Notas de Elena | Domingo 27 de agosto 2017 | Los fundamentos del pacto | Escuela Sabática

Domingo 27 de agosto: Los fundamentos del pacto
Así como la Biblia presenta dos leyes, una inmutable y eterna, la otra provisional y temporaria, así también hay dos pactos. El pacto de la gracia se estableció primeramente con el hombre en el Edén, cuando después de la caída se dio la promesa divina de que la simiente de la mujer heriría a la serpiente en la cabeza. Este pacto puso al alcance de todos los hombres el perdón y la ayuda de la gracia de Dios para obedecer en lo futuro mediante la fe en Cristo. También les prometía la vida eterna si eran fieles a la ley de Dios. Así recibieron los patriarcas la esperanza de la salvación (Patriarcas y profetas, p. 386).
Cristo no disminuye las exigencias de la ley. En un lenguaje inconfundible, presenta la obediencia a ella como la condición de la vida eterna: la misma condición que se requería de Adán antes de su caída. El Señor no espera menos del alma ahora que lo que esperó del hombre en el paraíso: perfecta obediencia, justicia inmaculada.
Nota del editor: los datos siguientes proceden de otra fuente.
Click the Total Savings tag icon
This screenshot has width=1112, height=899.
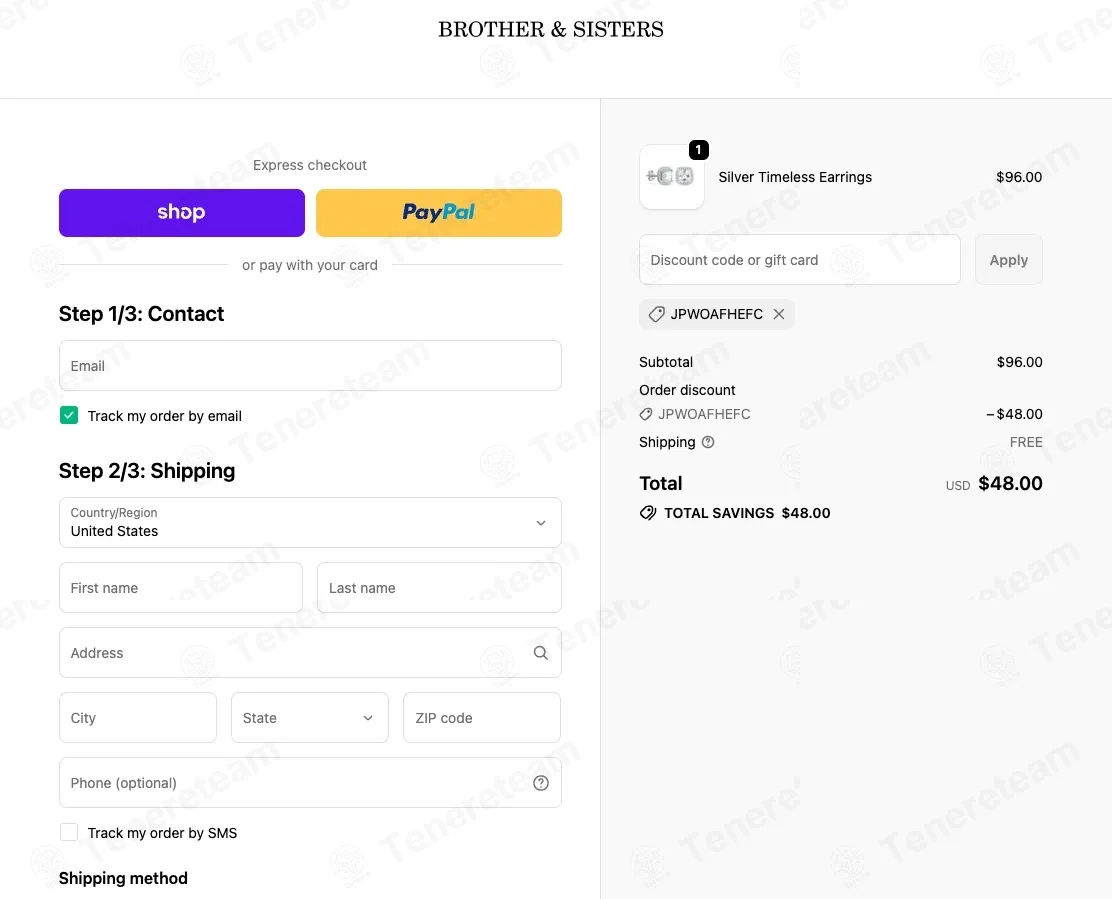(x=648, y=513)
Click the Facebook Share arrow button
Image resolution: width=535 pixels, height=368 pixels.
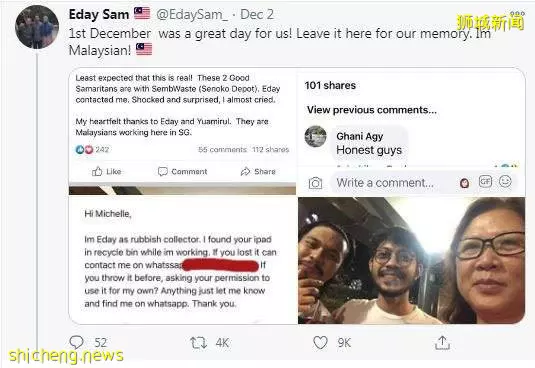pyautogui.click(x=258, y=171)
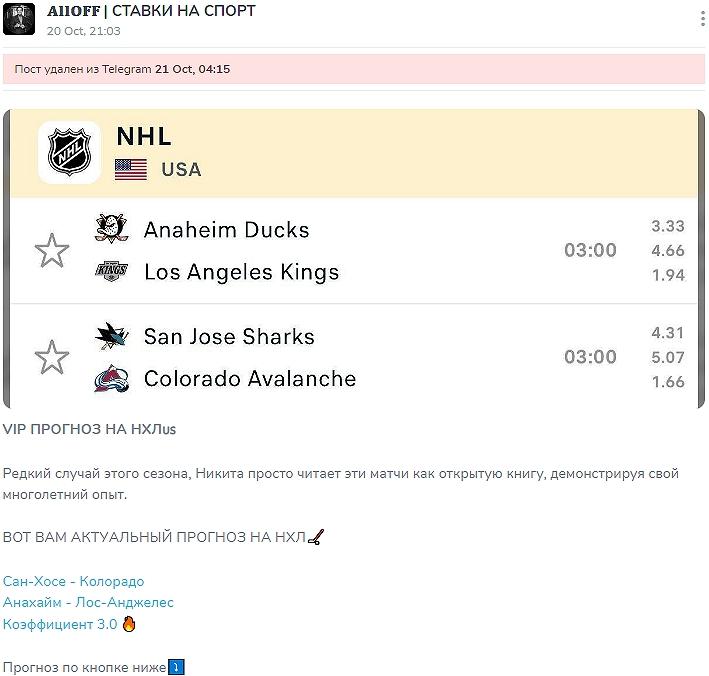This screenshot has width=709, height=676.
Task: Click the San Jose Sharks team logo
Action: (112, 336)
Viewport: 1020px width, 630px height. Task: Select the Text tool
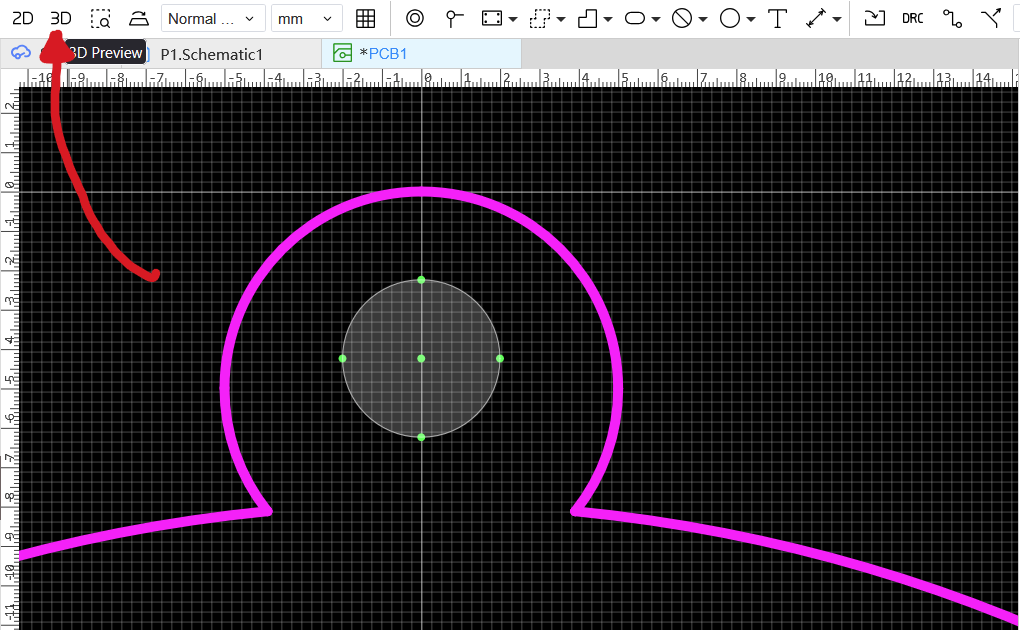point(777,18)
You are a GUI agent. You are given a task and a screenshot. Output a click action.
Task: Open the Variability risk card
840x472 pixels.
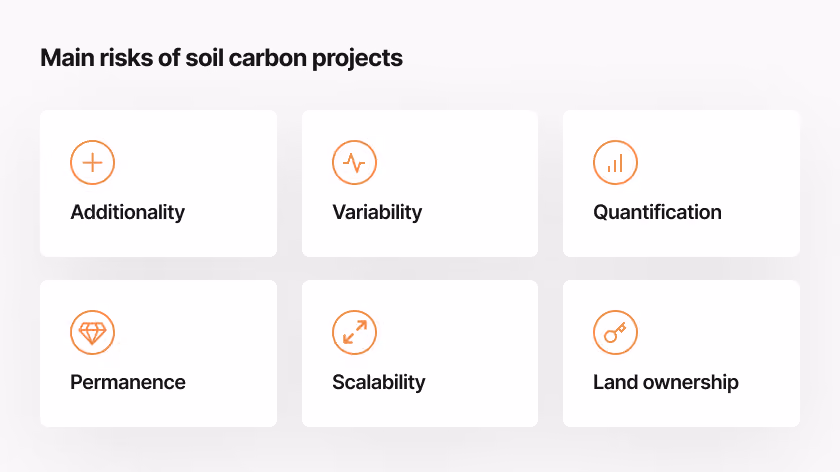pyautogui.click(x=420, y=184)
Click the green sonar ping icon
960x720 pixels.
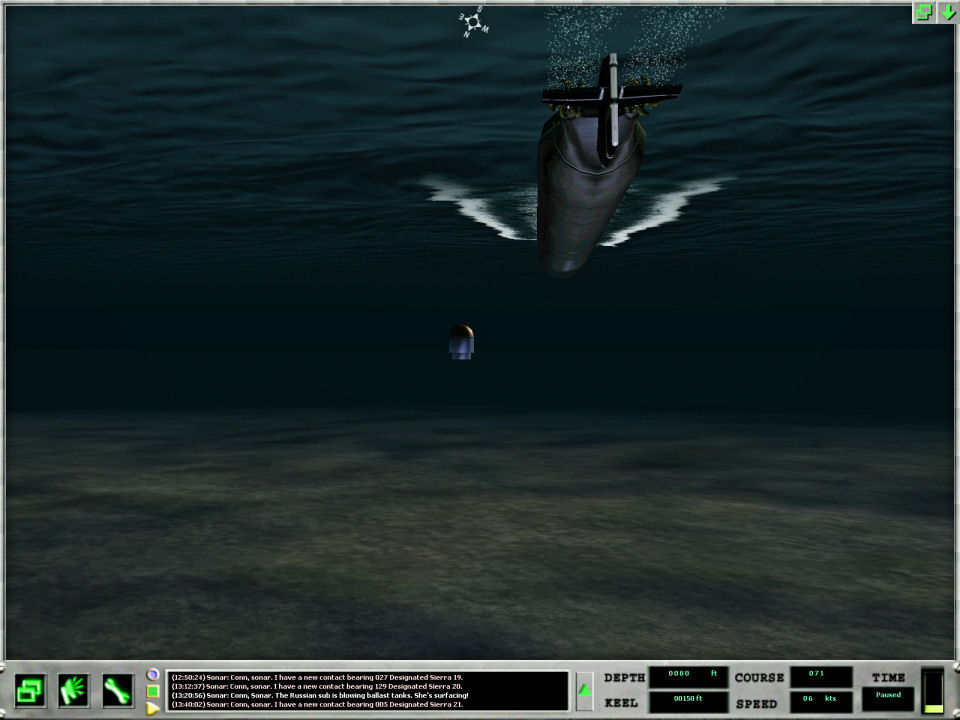(74, 690)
El requisito que se ha de llenar bajo el pacto de la gracia es tan amplio como el que se exigía en el Edén: la armonía con la ley de Dios, que es santa, justa y buena (Palabras de vida del gran Maestro p. 322).
Las bendiciones del nuevo pacto están basadas únicamente en la misericordia para perdonar iniquidades y pecados. El Señor especifica: Haré así y así con todos los que se vuelven a mí abandonando el mal y escogiendo el bien. “Seré propicio a sus injusticias, y nunca más me acordaré de sus pecados y de sus iniquidades”. Todos los que humillan su corazón confesando sus pecados, hallarán misericordia, gracia y seguridad. Al mostrar misericordia al pecador, ¿ha cesado Dios de ser justo? ¿Ha deshonrado su santa ley, y de aquí en adelante pasará por alto la violación de ella? Dios es constante. No cambia. Las condiciones de la salvación son siempre las mismas. Vida, vida eterna para todos los que quieran obedecer la ley de Dios…
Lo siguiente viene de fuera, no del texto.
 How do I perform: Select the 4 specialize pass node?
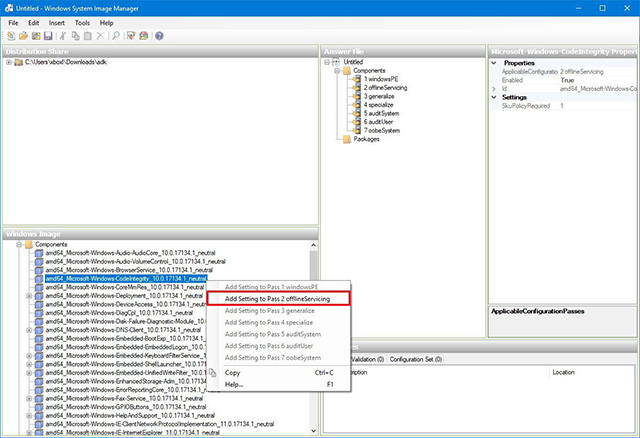click(379, 105)
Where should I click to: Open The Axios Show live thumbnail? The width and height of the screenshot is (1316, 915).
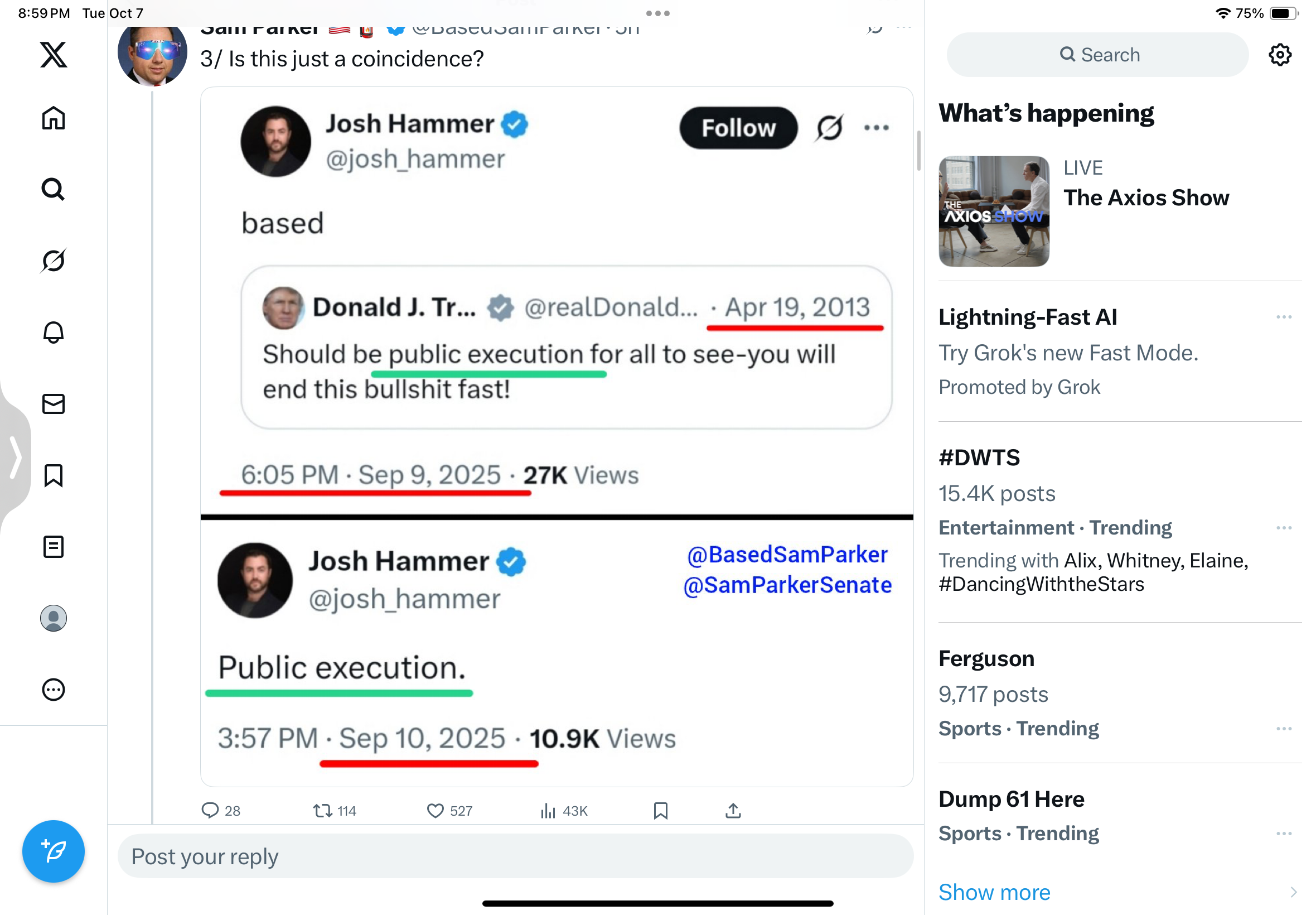pos(994,211)
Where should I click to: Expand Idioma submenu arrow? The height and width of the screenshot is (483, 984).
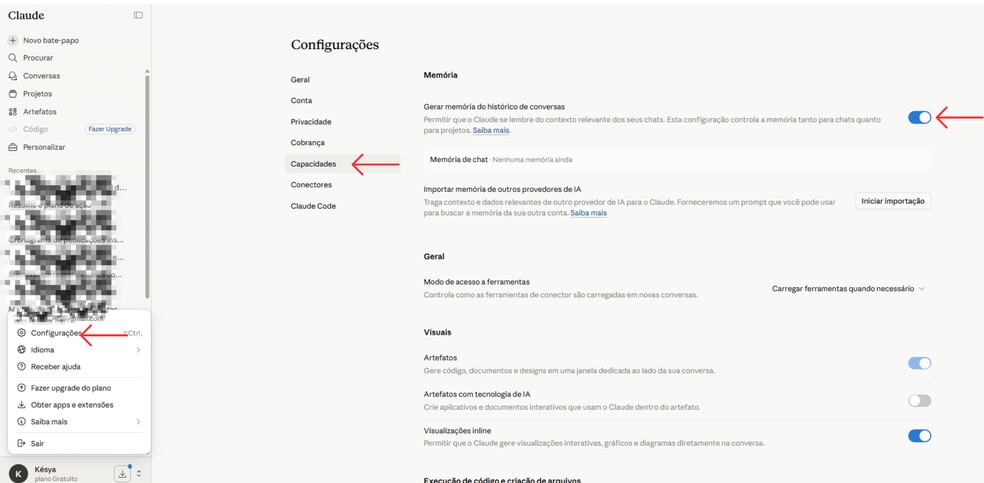tap(138, 350)
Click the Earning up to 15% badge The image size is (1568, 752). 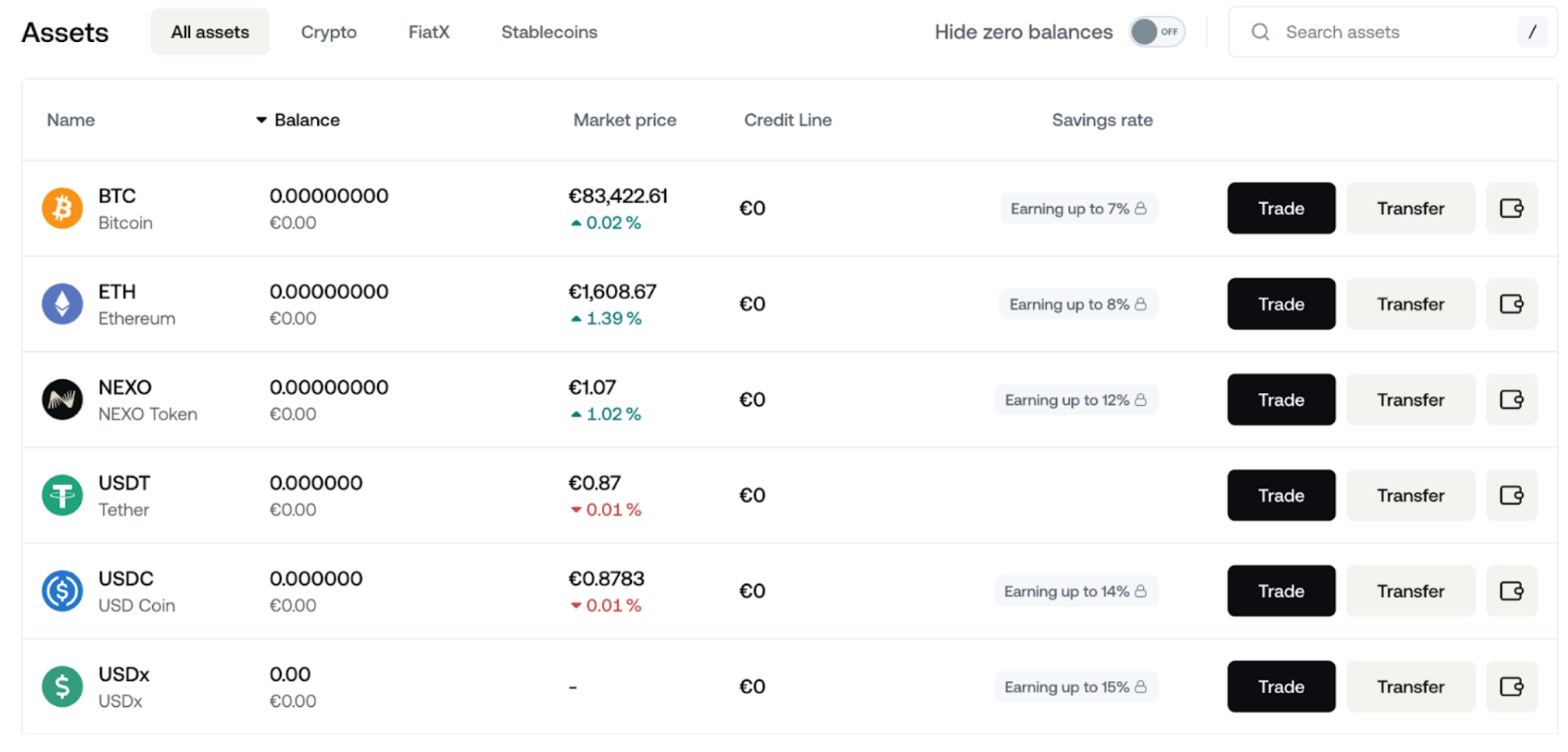pyautogui.click(x=1075, y=687)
Las condiciones por las cuales puede ganarse la vida eterna bajo el nuevo pacto, son las mismas que había bajo el antiguo pacto: perfecta obediencia. Bajo el antiguo pacto había muchas culpas de carácter atrevido e insolente para las cuales no había una expiación especificada por la ley, si lo reciben por fe como Salvador personal. “A todos los que le recibieron… les dio potestad de ser hechos hijos de Dios”. Misericordia y perdón son la recompensa de todos los que vienen a Cristo confiando en los méritos de él para que quite sus pecados. En el mejor pacto somos limpiados del pecado por la sangre de Cristo (Comentario de Elena G. de White, en Comentario bíblico adventista, t 7, p. 943).